*WRITTEN EXERCISE:* Arrange the records below as a Markdown table with the columns "No." and "Text", giving each non-blank line its own row.

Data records
# # # # # # #

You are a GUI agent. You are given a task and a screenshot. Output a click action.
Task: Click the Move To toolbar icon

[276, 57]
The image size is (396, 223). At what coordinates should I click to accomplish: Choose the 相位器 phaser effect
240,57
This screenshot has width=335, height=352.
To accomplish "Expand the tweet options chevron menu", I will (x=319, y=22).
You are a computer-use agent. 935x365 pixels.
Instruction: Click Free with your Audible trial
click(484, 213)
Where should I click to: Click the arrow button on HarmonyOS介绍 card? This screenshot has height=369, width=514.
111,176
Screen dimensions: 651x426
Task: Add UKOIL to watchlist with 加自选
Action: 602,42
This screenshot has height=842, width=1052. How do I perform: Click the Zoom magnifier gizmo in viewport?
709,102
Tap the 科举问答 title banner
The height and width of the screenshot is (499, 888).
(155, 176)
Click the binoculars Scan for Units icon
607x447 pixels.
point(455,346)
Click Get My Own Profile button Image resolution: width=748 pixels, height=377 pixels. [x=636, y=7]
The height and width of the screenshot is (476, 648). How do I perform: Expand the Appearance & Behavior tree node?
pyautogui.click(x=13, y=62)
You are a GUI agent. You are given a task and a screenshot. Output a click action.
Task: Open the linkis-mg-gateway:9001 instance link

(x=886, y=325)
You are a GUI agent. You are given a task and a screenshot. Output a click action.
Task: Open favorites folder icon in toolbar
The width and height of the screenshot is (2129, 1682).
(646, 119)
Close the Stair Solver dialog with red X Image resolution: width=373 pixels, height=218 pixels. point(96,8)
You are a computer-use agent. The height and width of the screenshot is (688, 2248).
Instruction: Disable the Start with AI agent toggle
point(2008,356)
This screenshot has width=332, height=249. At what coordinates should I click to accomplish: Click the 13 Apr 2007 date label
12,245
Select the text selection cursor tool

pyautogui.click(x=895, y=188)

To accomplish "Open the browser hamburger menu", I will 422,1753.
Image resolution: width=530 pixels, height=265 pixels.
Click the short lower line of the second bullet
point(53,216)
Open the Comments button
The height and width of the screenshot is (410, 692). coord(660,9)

# # # # # # #

*WRITTEN SOLUTION:*
| No. | Text |
|---|---|
| 1 | You are a GUI agent. You are given a task and a screenshot. Output a click action. |
| 2 | Task: Click the Move To toolbar icon |
| 3 | [276, 57] |
| 4 | The image size is (396, 223). At what coordinates should I click to accomplish: Choose the 相位器 phaser effect |
| 5 | 240,57 |
| 6 | This screenshot has width=335, height=352. |
| 7 | To accomplish "Expand the tweet options chevron menu", I will (x=319, y=22). |
| 8 | You are a computer-use agent. 935x365 pixels. |
| 9 | Instruction: Click Free with your Audible trial |
| 10 | click(484, 213) |
| 11 | Where should I click to: Click the arrow button on HarmonyOS介绍 card? This screenshot has height=369, width=514. |
| 12 | 111,176 |
| 13 | Screen dimensions: 651x426 |
| 14 | Task: Add UKOIL to watchlist with 加自选 |
| 15 | Action: 602,42 |
| 16 | This screenshot has height=842, width=1052. How do I perform: Click the Zoom magnifier gizmo in viewport? |
| 17 | 709,102 |
| 18 | Tap the 科举问答 title banner |
| 19 | The height and width of the screenshot is (499, 888). |
| 20 | (155, 176) |
| 21 | Click the binoculars Scan for Units icon |
| 22 | 607x447 pixels. |
| 23 | point(455,346) |
| 24 | Click Get My Own Profile button Image resolution: width=748 pixels, height=377 pixels. [x=636, y=7] |
| 25 | The height and width of the screenshot is (476, 648). How do I perform: Expand the Appearance & Behavior tree node? |
| 26 | pyautogui.click(x=13, y=62) |
| 27 | You are a GUI agent. You are given a task and a screenshot. Output a click action. |
| 28 | Task: Open the linkis-mg-gateway:9001 instance link |
| 29 | (x=886, y=325) |
| 30 | You are a GUI agent. You are given a task and a screenshot. Output a click action. |
| 31 | Task: Open favorites folder icon in toolbar |
| 32 | The width and height of the screenshot is (2129, 1682). |
| 33 | (646, 119) |
| 34 | Close the Stair Solver dialog with red X Image resolution: width=373 pixels, height=218 pixels. point(96,8) |
| 35 | You are a computer-use agent. The height and width of the screenshot is (688, 2248). |
| 36 | Instruction: Disable the Start with AI agent toggle |
| 37 | point(2008,356) |
| 38 | This screenshot has width=332, height=249. At what coordinates should I click to accomplish: Click the 13 Apr 2007 date label |
| 39 | 12,245 |
| 40 | Select the text selection cursor tool |
| 41 | pyautogui.click(x=895, y=188) |
| 42 | To accomplish "Open the browser hamburger menu", I will 422,1753. |
| 43 | Image resolution: width=530 pixels, height=265 pixels. |
| 44 | Click the short lower line of the second bullet |
| 45 | point(53,216) |
| 46 | Open the Comments button |
| 47 | The height and width of the screenshot is (410, 692). coord(660,9) |